Exercise directions: Copy out everything from the line containing "Viewport: 2576px width, 303px" down to the line containing "Action: click(x=236, y=363)", replacing "Server Template" with "Server Settings" and leaving all else untouched.

Records from a dataset:
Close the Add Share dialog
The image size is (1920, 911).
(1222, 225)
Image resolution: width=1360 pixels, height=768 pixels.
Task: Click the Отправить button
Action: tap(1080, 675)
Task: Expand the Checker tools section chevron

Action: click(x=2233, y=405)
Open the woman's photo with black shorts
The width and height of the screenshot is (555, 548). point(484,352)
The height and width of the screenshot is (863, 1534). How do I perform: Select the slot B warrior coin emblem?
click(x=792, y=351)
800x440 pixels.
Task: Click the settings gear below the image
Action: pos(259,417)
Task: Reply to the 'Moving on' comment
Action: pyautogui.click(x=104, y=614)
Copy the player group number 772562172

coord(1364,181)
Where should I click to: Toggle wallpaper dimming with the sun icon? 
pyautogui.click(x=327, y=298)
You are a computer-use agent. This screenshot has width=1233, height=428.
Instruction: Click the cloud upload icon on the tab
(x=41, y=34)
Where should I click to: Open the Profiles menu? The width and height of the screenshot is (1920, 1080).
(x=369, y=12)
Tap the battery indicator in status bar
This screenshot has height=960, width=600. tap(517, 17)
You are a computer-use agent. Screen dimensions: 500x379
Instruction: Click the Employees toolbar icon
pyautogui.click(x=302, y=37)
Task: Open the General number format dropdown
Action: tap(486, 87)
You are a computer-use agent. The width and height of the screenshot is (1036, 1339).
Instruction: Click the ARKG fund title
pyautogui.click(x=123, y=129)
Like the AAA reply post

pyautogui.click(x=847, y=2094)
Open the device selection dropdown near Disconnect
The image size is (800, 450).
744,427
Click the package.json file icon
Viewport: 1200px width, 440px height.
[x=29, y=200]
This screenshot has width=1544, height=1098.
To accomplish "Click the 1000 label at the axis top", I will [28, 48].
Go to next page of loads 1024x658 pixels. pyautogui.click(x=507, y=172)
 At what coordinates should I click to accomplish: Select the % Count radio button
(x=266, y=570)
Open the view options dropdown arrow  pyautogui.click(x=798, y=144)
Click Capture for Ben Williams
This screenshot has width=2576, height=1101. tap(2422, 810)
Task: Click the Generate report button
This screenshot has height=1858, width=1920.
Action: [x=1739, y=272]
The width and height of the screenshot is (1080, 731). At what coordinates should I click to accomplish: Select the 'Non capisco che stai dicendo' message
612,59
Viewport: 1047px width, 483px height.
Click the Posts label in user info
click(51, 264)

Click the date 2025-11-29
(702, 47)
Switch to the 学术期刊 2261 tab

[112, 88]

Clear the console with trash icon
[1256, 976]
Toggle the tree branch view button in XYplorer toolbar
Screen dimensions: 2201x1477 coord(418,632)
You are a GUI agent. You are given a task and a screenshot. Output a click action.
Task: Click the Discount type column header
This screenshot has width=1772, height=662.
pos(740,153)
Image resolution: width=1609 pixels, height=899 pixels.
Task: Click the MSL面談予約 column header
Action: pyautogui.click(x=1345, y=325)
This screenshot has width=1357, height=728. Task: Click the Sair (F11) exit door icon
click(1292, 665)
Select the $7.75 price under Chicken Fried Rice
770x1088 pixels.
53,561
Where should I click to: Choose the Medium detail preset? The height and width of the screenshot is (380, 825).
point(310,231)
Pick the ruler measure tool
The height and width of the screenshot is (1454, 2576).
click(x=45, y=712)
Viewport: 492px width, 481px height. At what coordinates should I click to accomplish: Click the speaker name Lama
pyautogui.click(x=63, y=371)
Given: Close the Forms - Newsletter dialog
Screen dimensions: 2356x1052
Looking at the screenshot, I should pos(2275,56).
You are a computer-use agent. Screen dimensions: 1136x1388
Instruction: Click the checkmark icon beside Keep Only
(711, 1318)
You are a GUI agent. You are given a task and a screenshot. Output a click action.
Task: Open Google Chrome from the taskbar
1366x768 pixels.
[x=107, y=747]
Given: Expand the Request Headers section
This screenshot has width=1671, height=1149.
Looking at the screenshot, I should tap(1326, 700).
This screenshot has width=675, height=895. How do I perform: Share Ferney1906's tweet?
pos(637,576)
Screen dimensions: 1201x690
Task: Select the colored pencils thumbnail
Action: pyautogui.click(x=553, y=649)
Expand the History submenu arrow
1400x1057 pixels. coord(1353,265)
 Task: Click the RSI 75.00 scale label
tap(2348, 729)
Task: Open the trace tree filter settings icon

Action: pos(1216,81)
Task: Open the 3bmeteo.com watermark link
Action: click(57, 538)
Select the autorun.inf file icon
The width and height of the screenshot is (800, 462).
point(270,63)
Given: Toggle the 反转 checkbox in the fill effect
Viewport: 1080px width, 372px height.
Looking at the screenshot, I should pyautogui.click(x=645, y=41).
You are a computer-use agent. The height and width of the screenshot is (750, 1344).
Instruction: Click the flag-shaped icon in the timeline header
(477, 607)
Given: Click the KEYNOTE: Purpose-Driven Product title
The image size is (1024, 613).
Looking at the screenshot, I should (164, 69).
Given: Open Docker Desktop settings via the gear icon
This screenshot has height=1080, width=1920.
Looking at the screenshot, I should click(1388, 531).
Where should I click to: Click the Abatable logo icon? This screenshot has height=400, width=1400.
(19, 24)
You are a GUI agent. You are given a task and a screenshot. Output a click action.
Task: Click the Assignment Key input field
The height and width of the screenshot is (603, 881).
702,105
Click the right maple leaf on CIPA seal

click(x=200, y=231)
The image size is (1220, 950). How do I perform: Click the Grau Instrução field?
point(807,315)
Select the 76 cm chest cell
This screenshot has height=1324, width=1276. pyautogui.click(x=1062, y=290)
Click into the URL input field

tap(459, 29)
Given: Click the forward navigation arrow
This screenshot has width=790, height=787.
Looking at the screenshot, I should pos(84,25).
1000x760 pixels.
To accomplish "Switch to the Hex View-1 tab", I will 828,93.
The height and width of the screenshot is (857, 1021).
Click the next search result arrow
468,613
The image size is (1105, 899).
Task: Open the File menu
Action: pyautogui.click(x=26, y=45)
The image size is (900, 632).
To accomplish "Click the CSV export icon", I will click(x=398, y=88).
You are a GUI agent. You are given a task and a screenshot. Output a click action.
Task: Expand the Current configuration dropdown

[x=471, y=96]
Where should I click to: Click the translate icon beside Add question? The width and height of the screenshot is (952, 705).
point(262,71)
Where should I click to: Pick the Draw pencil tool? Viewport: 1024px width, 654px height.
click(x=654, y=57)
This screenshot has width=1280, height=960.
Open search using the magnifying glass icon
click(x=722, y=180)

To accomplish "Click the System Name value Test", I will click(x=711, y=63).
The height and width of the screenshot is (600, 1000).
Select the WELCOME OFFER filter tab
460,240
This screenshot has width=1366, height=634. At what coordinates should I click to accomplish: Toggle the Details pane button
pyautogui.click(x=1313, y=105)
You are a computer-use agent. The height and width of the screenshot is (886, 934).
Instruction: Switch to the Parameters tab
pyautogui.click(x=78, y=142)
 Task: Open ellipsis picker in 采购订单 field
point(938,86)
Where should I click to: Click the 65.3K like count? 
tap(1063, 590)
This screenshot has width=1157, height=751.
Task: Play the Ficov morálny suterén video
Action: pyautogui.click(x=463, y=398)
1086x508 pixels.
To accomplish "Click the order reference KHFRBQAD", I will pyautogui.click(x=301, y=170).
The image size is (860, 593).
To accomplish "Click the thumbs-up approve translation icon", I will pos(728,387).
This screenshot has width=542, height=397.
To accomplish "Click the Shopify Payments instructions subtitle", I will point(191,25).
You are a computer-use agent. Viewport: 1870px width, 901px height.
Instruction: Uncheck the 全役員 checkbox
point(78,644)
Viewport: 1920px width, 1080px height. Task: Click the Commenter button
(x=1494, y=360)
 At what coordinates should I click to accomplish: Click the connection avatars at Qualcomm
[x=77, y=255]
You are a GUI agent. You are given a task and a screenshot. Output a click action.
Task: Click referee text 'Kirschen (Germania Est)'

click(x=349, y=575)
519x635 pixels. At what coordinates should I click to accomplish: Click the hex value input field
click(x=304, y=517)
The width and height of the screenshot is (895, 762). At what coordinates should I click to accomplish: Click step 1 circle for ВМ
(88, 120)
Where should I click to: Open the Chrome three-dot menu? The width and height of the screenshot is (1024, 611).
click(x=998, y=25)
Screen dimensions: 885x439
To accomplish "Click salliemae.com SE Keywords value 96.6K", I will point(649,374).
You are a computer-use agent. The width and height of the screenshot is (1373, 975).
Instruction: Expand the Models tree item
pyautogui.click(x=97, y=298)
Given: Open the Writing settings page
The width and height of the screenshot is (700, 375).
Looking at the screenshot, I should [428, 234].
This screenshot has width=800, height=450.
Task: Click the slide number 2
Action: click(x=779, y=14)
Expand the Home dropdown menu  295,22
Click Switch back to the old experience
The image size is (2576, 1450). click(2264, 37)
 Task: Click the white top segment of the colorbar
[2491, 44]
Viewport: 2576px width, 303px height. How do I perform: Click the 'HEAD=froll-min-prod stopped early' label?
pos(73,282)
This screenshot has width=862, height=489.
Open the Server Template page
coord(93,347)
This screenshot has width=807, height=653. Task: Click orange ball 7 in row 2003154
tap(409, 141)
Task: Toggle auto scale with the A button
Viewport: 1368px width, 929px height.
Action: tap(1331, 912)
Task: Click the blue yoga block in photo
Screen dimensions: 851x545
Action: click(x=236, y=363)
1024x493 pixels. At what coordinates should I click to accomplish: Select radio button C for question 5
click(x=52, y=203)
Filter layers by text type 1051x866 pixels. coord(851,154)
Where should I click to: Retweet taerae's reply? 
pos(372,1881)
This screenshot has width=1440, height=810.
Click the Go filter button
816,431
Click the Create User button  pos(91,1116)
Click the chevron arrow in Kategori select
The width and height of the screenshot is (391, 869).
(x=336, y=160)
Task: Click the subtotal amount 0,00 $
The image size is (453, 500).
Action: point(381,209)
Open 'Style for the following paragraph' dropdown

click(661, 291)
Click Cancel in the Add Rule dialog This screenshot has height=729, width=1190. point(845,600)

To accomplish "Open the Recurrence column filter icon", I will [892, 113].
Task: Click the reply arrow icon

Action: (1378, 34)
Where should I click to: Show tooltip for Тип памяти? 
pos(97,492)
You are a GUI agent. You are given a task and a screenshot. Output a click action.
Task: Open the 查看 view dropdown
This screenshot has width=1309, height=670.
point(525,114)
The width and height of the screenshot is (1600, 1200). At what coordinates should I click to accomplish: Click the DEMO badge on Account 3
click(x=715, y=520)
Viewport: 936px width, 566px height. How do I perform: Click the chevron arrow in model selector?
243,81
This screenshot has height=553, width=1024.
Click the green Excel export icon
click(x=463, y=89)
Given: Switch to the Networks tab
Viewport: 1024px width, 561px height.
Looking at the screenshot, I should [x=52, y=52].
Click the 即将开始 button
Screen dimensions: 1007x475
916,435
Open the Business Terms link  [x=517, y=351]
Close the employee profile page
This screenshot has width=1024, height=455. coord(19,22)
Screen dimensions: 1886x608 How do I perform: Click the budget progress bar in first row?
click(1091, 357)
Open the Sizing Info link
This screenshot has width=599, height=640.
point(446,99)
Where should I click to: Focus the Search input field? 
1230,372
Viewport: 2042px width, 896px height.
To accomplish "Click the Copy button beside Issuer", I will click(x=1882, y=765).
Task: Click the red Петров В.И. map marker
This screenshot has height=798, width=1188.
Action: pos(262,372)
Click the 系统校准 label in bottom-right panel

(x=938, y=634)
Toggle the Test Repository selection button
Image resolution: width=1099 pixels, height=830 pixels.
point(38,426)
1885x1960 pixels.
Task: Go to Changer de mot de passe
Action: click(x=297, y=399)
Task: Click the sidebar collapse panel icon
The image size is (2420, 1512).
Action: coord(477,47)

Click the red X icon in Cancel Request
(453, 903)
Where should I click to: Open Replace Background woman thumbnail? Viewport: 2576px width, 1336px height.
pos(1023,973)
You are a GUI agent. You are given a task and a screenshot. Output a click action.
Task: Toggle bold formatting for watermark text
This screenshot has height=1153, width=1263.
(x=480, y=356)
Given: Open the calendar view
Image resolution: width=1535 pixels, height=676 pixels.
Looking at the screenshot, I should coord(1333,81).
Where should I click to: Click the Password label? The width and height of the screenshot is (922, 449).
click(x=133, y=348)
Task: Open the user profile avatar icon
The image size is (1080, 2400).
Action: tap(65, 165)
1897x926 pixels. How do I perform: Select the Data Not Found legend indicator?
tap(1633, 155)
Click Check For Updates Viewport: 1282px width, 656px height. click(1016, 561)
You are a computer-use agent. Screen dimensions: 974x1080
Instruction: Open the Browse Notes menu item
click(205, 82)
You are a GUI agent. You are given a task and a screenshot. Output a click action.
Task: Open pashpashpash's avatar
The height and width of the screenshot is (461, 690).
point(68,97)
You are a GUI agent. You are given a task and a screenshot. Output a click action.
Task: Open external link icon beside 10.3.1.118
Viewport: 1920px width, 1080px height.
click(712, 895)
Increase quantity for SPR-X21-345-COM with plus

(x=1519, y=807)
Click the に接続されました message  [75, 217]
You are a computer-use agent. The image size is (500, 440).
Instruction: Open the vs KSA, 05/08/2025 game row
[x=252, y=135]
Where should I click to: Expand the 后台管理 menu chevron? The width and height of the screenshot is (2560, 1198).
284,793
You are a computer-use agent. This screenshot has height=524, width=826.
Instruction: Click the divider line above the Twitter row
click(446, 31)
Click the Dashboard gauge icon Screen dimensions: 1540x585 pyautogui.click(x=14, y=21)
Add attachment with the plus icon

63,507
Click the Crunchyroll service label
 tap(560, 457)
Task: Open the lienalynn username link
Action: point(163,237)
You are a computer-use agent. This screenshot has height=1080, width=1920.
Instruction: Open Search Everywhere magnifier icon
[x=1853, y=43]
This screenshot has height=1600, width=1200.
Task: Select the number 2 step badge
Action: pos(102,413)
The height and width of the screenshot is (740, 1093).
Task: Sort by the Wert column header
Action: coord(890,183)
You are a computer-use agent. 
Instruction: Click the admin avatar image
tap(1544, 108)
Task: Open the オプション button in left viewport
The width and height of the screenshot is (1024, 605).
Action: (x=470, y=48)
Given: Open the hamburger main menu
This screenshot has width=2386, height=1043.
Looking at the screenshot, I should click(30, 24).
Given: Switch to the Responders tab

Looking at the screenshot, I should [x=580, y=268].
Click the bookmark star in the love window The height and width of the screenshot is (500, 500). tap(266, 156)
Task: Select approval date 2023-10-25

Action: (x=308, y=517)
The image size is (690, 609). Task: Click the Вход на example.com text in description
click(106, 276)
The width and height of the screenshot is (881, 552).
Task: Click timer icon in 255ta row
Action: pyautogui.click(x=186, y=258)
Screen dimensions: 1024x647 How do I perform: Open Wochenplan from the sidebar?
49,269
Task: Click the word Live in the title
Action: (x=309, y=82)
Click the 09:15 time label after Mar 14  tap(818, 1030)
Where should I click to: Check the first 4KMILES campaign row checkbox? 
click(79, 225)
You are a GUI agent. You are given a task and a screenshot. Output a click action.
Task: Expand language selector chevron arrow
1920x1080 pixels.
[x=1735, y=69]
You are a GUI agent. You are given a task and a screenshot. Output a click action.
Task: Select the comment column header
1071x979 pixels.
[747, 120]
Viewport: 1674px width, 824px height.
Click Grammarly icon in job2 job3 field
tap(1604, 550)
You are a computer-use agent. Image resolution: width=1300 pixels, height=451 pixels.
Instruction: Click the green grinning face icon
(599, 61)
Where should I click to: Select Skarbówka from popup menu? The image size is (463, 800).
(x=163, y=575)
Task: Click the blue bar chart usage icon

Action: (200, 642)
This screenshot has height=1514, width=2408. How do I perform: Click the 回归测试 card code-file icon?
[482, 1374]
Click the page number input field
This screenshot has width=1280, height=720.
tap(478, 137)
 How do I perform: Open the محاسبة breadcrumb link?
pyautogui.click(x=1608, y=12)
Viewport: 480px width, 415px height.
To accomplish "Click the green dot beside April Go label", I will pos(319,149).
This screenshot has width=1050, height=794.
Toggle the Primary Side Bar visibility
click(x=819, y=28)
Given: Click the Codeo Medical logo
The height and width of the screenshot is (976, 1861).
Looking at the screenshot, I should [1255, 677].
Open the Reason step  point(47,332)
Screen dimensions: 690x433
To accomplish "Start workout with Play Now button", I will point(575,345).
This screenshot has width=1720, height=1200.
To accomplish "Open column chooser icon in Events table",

Solution for this problem:
Viewport: 2576px width, 303px height. How do I perform: Click the 'HEAD=froll-min-prod stopped early' label?
pos(73,282)
This screenshot has width=862, height=489.
Open the Server Settings page
coord(93,347)
This screenshot has width=807, height=653. Task: Click orange ball 7 in row 2003154
tap(409, 141)
Task: Toggle auto scale with the A button
Viewport: 1368px width, 929px height.
Action: tap(1331, 912)
Task: Click the blue yoga block in photo
Screen dimensions: 851x545
Action: click(x=236, y=363)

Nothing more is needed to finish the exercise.